- [Texto del documento]:
Más llamadas a fines de los ochenta. Yo estaba de vacaciones en Cochabamba después de mi primer año de estudios en los Estados Unidos. Mi hermana Roxana salía con un italiano, mi hermano Marcelo vivía en La Paz.

Una noche, yo veía televisión en el cuarto de mamá cuando sonó el teléfono; Roxana agarró el inalámbrico y salió al jardín. Había algo misterioso en la forma en que se movía, o acaso eran sus nervios los que la traicionaban.

Quería seguir las noticias y no me podía concentrar. Bajé el volumen, agucé el oído. Roxana había ido a sentarse en el suelo, la espalda apoyada en la pared del jardín que lindaba con la habitación de mamá. Se trataba de una charla agitada con su novio, Dino. Dino era parte de un destacamento de italianos llegado a Cochabamba con motivo de la ampliación del aeropuerto. Era romano y soñaba con encontrar algún día una mujer que preparara la pasta en casa, como su mamma. Roxana tenía 19 y era muy atractiva -el cuerpo delgado y firme, la mirada pícara, la cabellera castaña inflada como se llevaba en esa época- pero no creo que en esos días, Dino, de 21, pensara en casarse.

¿De qué hablaban? No tardé en deducirlo. Un accidente, algo imprevisto que emocionaba y asustaba a la vez. ¿Qué harían? Los planes se sucedían, sin nada concreto. Había ansiedad en la voz de Roxana.

Cuando mi hermana entró a la casa me acerqué a ella y le pregunté si tenía que contarme algo. Al principio, ella lo negó. La puse contra la pared de manera cariñosa, le dije que confiara en mí, quería ayudarla. Al final no pudo más y se largó a llorar y me lo contó todo. Le dije que yo la acompañaría a hablar con los papis. Por suerte lo tomaron bien.

Roxana y Dino se casaron tres meses después. Ahora viven en Qatar. Dino construye una base militar para los norteamericanos. Nicol, la hija menor, sabe swahili (lo aprendió los dos años que vivieron en Uganda). Alfredo, el mayor, ha cumplido 16 años y vive en Roma con los abuelos, dedicado al tenis profesional.

Mi familia y las llamadas telefónicas: el melodrama siempre las ha acompañado. Creía que me las había ingeniado para merodear en torno a ellas, para escuchar, ser un testigo involuntario de esos dramas no tan ajenos. Varias veces me pregunté si mi vocación de escritor no tendría mucho que ver con ese deseo de pasar de puntillas por la vida, el que escucha las llamadas y no el que las hace. ¿Es que me había resignado a ser el oyente involuntario y no el actor principal?

- [Datos de localización por coordenadas de píxeles]:
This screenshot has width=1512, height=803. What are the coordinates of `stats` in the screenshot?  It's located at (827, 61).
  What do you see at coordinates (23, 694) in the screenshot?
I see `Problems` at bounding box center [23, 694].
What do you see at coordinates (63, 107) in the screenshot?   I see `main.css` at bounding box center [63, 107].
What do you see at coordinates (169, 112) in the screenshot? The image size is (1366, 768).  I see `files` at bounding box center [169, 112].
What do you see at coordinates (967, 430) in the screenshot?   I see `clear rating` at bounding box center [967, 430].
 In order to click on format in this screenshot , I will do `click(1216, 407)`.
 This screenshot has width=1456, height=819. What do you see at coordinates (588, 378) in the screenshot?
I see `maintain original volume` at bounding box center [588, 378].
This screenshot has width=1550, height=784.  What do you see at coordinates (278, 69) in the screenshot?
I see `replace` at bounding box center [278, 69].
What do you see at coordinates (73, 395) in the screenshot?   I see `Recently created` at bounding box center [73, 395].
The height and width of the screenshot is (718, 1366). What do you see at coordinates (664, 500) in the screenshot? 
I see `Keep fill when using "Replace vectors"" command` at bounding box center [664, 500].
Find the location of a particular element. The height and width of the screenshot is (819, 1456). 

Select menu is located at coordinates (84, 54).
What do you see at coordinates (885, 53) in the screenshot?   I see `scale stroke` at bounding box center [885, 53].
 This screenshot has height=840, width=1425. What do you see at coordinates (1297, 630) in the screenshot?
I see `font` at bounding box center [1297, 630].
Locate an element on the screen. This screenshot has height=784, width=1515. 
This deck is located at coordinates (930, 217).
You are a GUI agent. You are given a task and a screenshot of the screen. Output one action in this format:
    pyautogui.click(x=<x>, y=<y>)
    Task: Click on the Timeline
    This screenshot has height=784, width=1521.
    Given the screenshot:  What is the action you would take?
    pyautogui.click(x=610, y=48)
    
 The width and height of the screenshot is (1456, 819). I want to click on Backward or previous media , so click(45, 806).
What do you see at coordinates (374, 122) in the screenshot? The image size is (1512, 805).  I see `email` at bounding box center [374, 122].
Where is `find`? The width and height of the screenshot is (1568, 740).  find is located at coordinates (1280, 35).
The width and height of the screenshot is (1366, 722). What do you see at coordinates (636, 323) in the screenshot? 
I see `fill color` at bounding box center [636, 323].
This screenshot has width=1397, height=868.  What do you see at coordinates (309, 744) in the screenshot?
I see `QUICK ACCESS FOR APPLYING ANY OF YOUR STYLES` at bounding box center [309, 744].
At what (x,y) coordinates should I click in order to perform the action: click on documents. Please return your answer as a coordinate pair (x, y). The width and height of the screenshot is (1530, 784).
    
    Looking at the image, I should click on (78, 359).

- [Tarea A]: Reproduce el fragmento del texto comenzando por "Una noche, yo" y siguiendo hasta "que la traicionaban.", y sustituye "inalámbrico" por "auricular".
- [Tarea B]: Convierte en una lista el párrafo del texto que empieza con "Roxana y Dino se casaron tres meses después" y conserva sus datos principales.
- [Tarea C]: Enumera todos los lugares geográficos (ciudades y países) que se nombran en el texto, en el orden en que aparecen.

- [Respuesta A]:
Una noche, yo veía televisión en el cuarto de mamá cuando sonó el teléfono; Roxana agarró el auricular y salió al jardín. Había algo misterioso en la forma en que se movía, o acaso eran sus nervios los que la traicionaban.

- [Respuesta B]:
- Roxana y Dino se casaron tres meses después.
- Ahora viven en Qatar.
- Dino construye una base militar para los norteamericanos.
- Nicol, la hija menor, sabe swahili, que aprendió durante los dos años que vivieron en Uganda.
- Alfredo, el mayor, tiene 16 años, vive en Roma con los abuelos y se dedica al tenis profesional.

- [Respuesta C]:
- Cochabamba
- Estados Unidos
- La Paz
- Qatar
- Uganda
- Roma